Upcoming enhancements to sector-specific AML and CTF guidance

by DANIEL POPOVSKI - SENIOR POLICY AND ADVOCACY ADVISER GOVERNANCE INSTITUTE OF AUSTRALIA -
AUSTRAC and industry partners prepare for July 1 launch of updated resources and expectations.

Businessmen using laptop to AML Anti Money Laundering Financial Bank Business Technology Concept.

AUSTRACs anti-money laundering and counter terrorism financing reforms are set to reshape how organisations structure oversight, risk management and compliance. For governance professionals, these changes bring expanded responsibilities and a renewed focus on enterprise‑wide accountability. As the regulatory environment becomes more outcomes-driven, boards and senior leaders will need to ensure their governance frameworks are capable of meeting the more rigorous expectations that accompany the updated regime.

One of the most significant shifts is the move toward enterprise‑level risk ownership. Under the updated framework, organisations must conduct comprehensive assessments of money laundering, terrorism financing and proliferation financing risks, and then implement controls proportionate to the level of exposure. This approach represents a departure from more procedural, checkbox‑style compliance and requires governance teams to make sure these assessments are integrated into broader governance processes and are supported by meaningful oversight. AUSTRAC has emphasised that these reforms require a measurable, risk‑focused way of working rather than reliance on static compliance documents.

The expectations placed on boards and senior management are also increasing. The reforms state that senior governing bodies must oversee AML and CTF compliance and that organisations must appoint a fit and proper AML/CTF compliance officer. For governance professionals, this means ensuring that leaders understand the scope of the reforms, that reporting frameworks are sufficient to support informed oversight and that implementation progress is tracked and regularly communicated at board level. Oversight responsibilities will need to be reflected in governance charters, risk frameworks and assurance processes.
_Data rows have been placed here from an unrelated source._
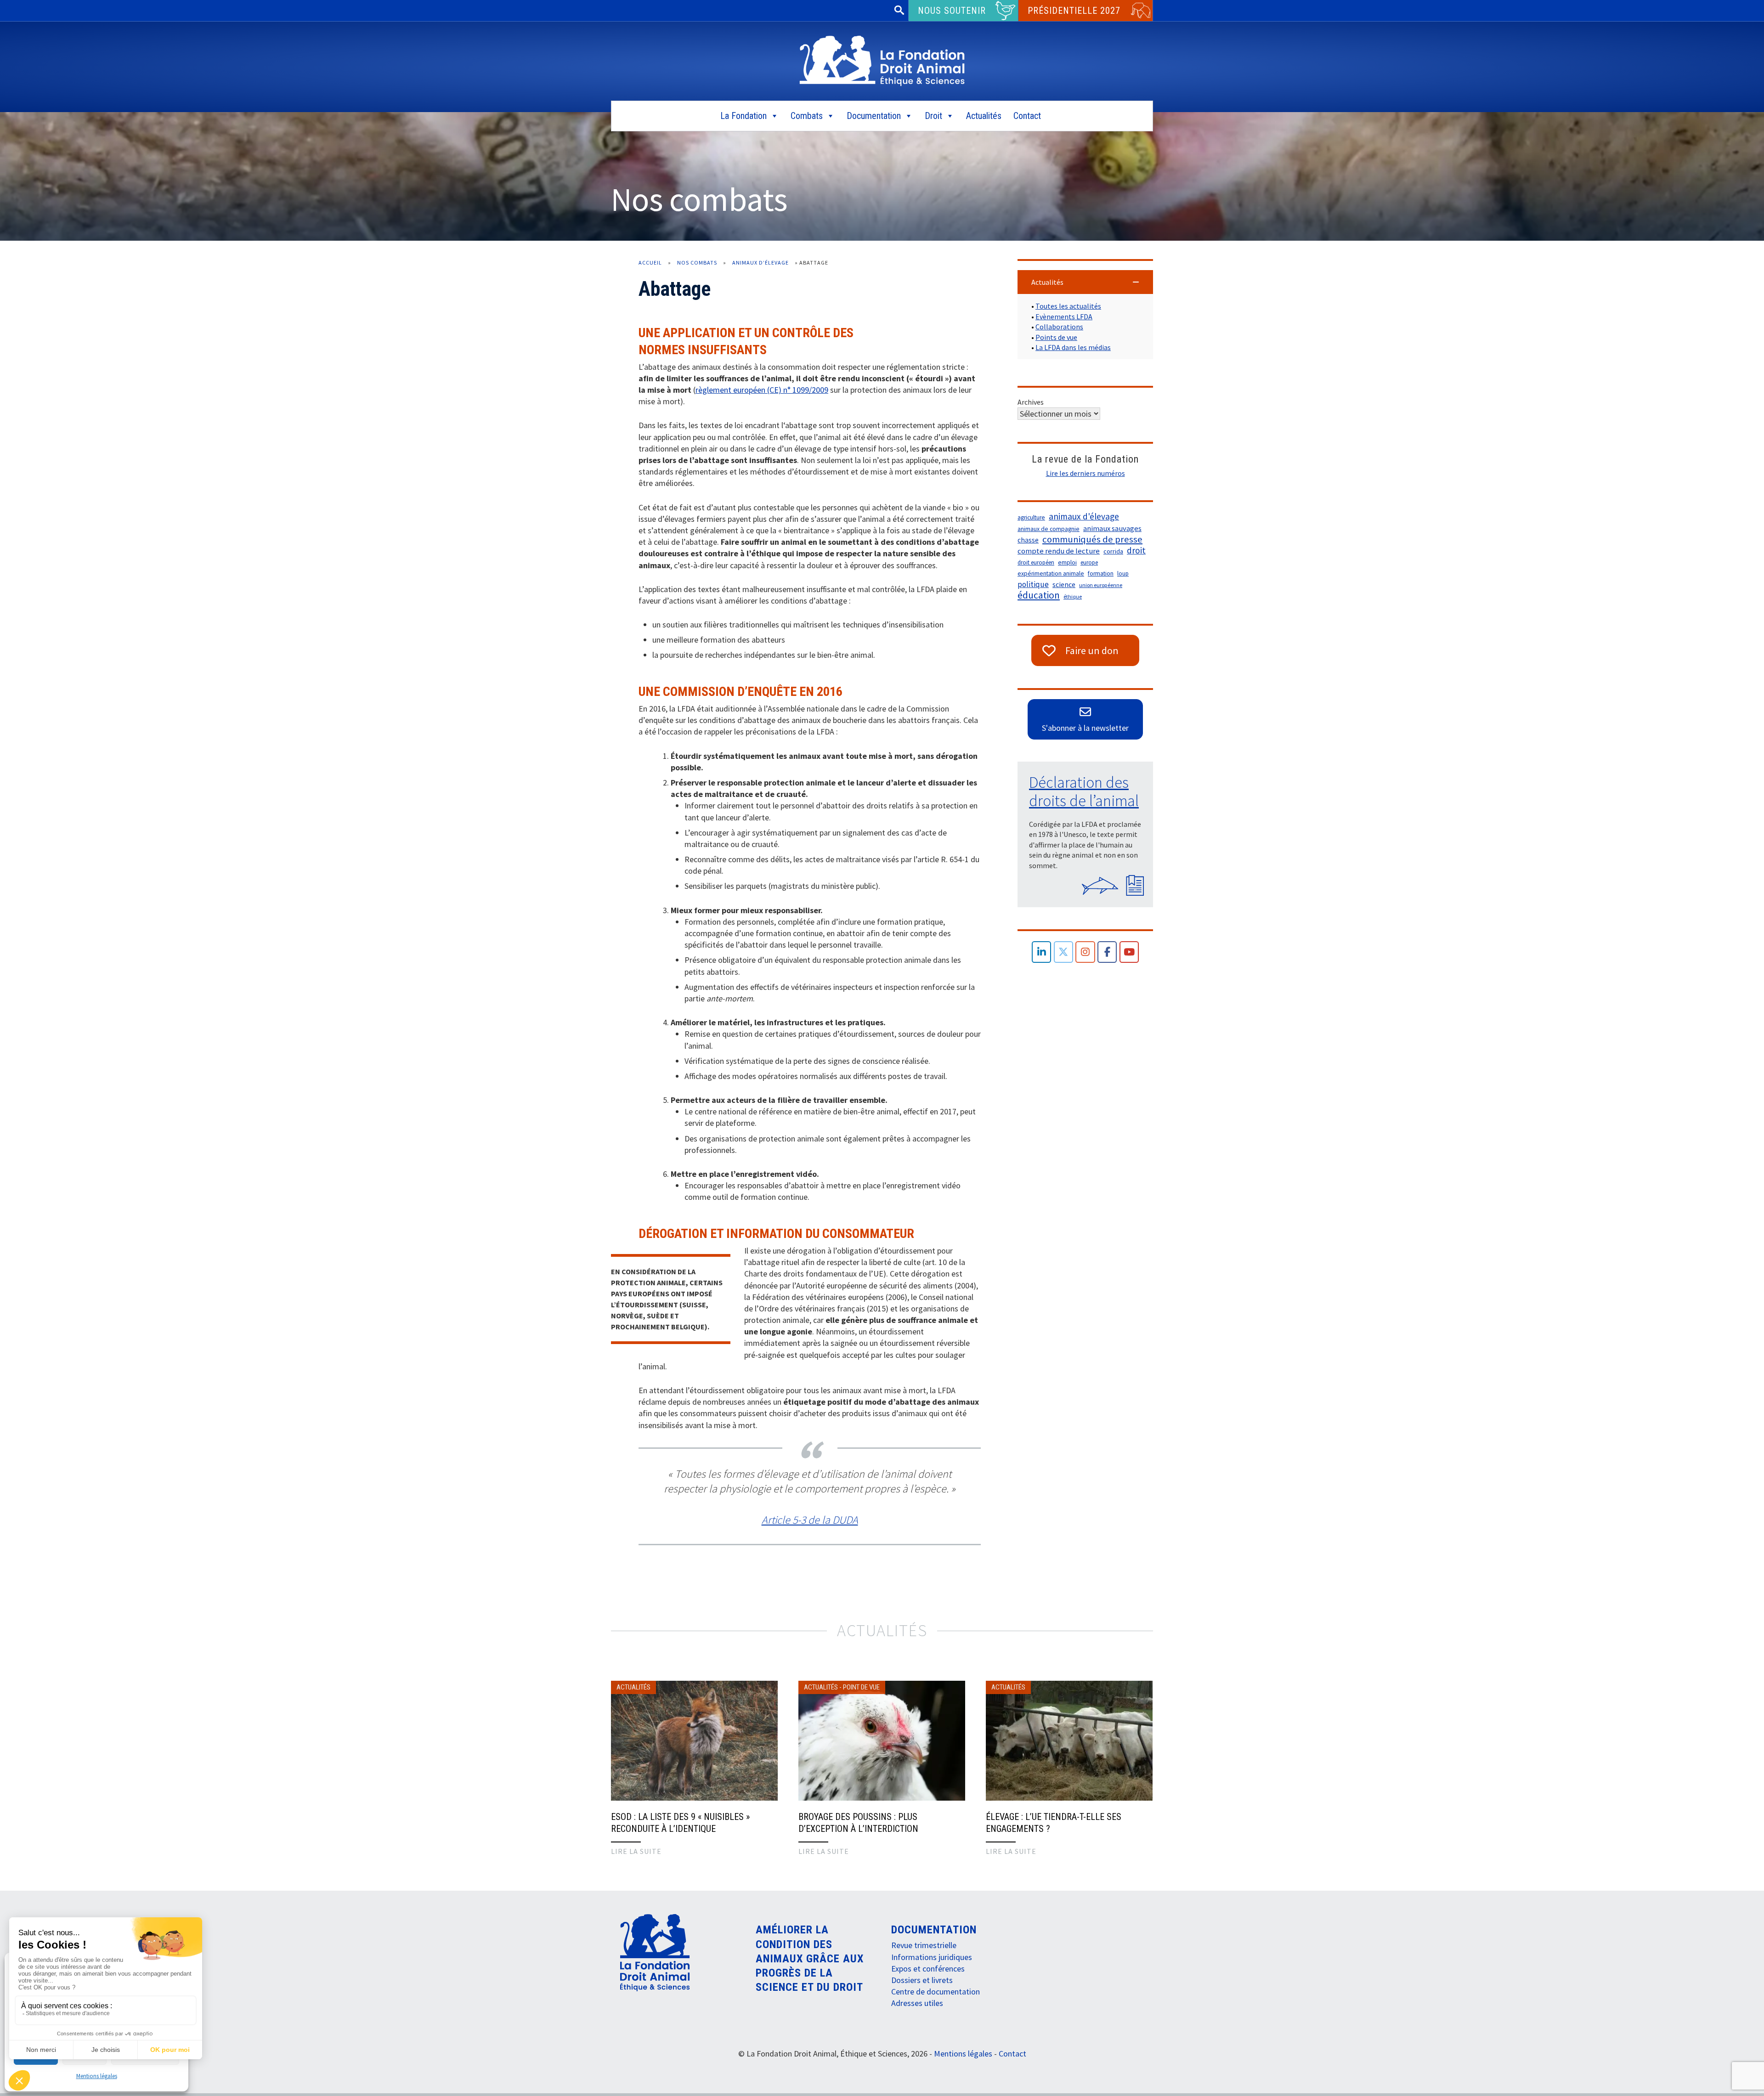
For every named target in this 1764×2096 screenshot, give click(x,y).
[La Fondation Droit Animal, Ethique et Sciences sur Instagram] (1085, 952)
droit (1136, 550)
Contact (1027, 115)
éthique (1072, 596)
Another important dimension is AUSTRAC’s commitment to ongoing enhancement of sector‑specific guidance. These updates, which AUSTRAC has confirmed will continue to evolve in partnership with industry beginning from July 1, will require governance professionals to remain alert to ongoing changes. This evolution means that policies and governance frameworks can no longer be set and forgotten. Instead, they will need to be dynamic, regularly reviewed and adjusted as new expectations, risk indicators and examples of good practice are released. Governance teams will also need to stay connected with industry bodies to ensure their organisations interpret and implement guidance in line with sector expectations.

The staggered introduction of new obligations presents another layer of complexity. Existing reporting entities will face new requirements from 31 March 2026, while newly regulated Tranche 2 sectors such as lawyers, accountants and real estate professionals will come under the regime from 1 July 2026. These parallel timelines mean governance professionals must oversee staged implementation plans, ensure readiness across different business units and maintain clear documentation of how the organisation is preparing for compliance. AUSTRAC has also indicated that it will release additional resources, including implementation timelines and starter programs, which will need to be reviewed and incorporated into governance considerations.

For governance professionals, the implications of these reforms are both substantial and strategic. The regulatory environment will demand stronger enterprise‑wide risk oversight, enhanced board engagement, and adaptable governance frameworks capable of responding to evolving sector‑specific expectations. Ultimately, these reforms present an opportunity for governance leaders to reinforce the organisation’s commitment to integrity, strengthen its risk posture and contribute to safeguarding Australia’s financial system in an increasingly complex environment.